OBJECTIVE:
Reproduce the material below with "knob" replaced by "dial" everywhere and all other text unchanged. Leave out the pictures.

RECORDS PROVIDED:
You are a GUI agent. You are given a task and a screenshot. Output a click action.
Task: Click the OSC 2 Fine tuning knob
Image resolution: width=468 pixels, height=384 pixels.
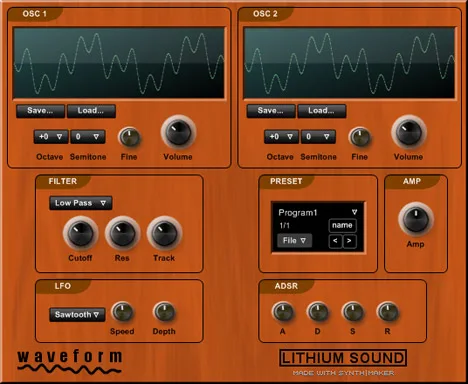[x=360, y=137]
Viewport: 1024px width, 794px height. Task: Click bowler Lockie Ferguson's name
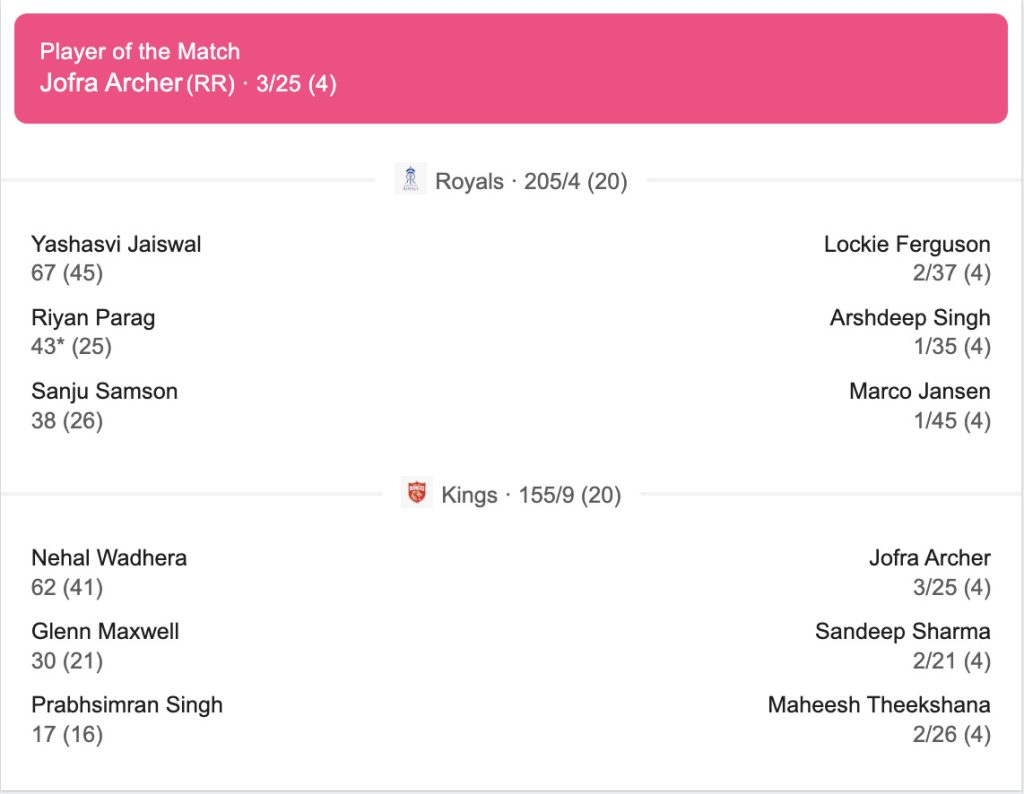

COMPLETE RESPONSE:
You are a GUI agent. You are given a task and a screenshot. Output a click action.
Task: Click the OSC 2 Fine tuning dial
Image resolution: width=468 pixels, height=384 pixels.
[x=360, y=137]
Viewport: 1024px width, 794px height. Task: Click bowler Lockie Ferguson's name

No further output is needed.